A significant number of shooting people phoned, wrote or emailed the BBC to complain. I took up the cudgels once again, and made broadcasts on Radio Four and Five (but the BBC refused to put up a spokesman). The BBC press office later came out with some flannel about 'minority sports' and the extraordinary and potentially disingenuous statement: 'We have not received any complaints from any of the shooting competitors or viewers.' They had the sheer gall to put this out after they had both broadcast complaints and sent out letters and emails acknowledging them.

For example, Mr J. Booker complained on 2 August, receiving a written reply (BBC ref. 6912984) three days later. Shazia Ali-McCarthy, on behalf of the BBC information department, noted, 'Please be assured that your comments have been registered and have been added to a daily log that is circulated to senior editorial staff, the board of management and the board of governors.' Tony De Launay, shooting correspondent of the Daily Telegraph, phoned in his comments on 31 July and was told that others had complained the same day and the day before. Henry Graham sent emails complaining about lack of coverage on every day of the shooting events. There were many others.
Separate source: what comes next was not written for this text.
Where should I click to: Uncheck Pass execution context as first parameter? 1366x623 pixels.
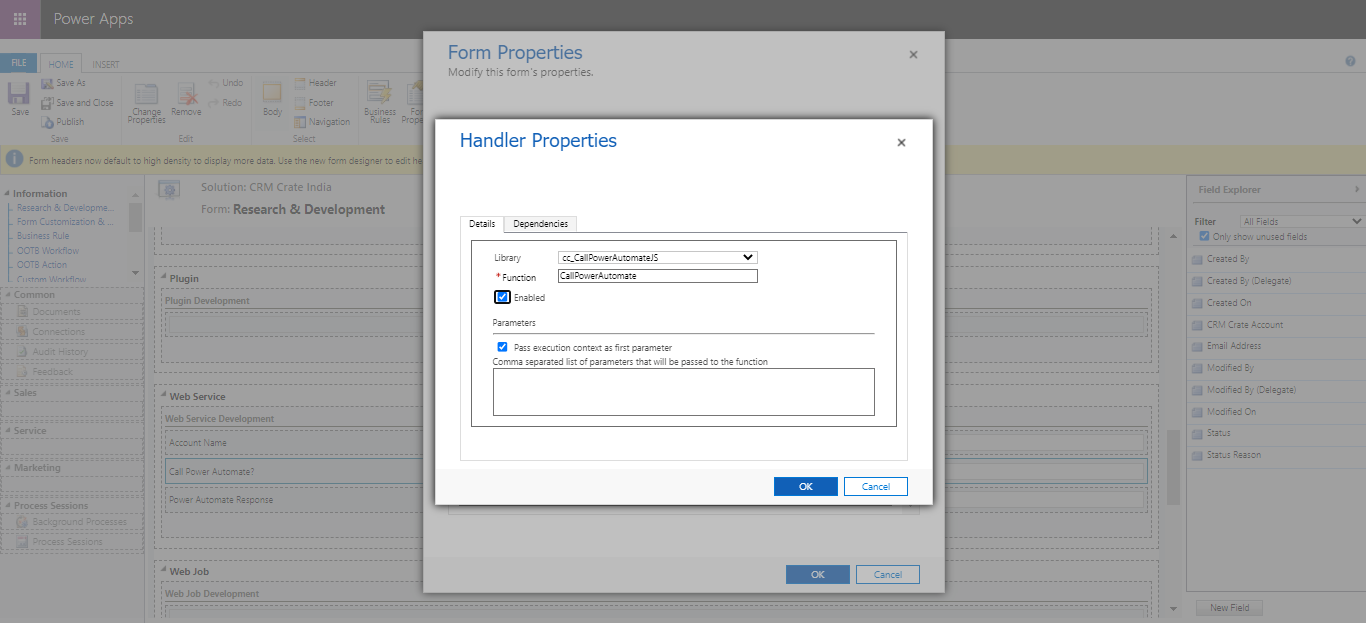(502, 347)
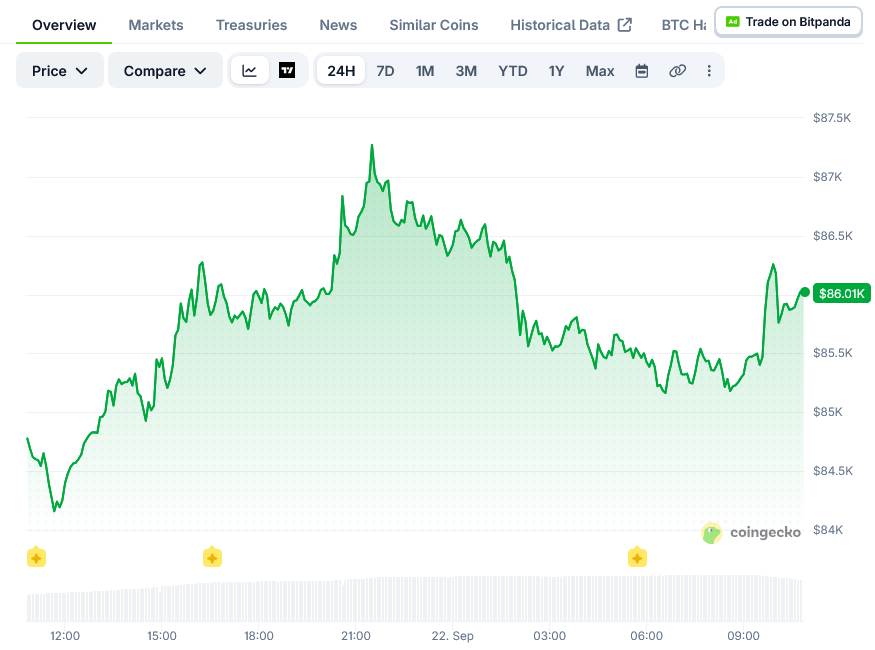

Key questions remain unanswered. Why was there so little coverage? Was any political influence brought to bear on editors? Why was a false statement issued concerning complaints?

Shooting by law-abiding individuals remains an icon of liberty and thus a target for destruction by the apparatchiks of the nanny state. Shooters understand what political correctness is about: the empowerment of the central state by means of the disempowerment of the individual. Accept the idea that the individual is not to be trusted, that there is a need for wardens of thought in a world without sharp edges or real risk, and the battle for freedom is lost. You might, meanwhile, like to take up shooting just because it is fun.

Michael Yardley is a competitive shot and a sporting journalist.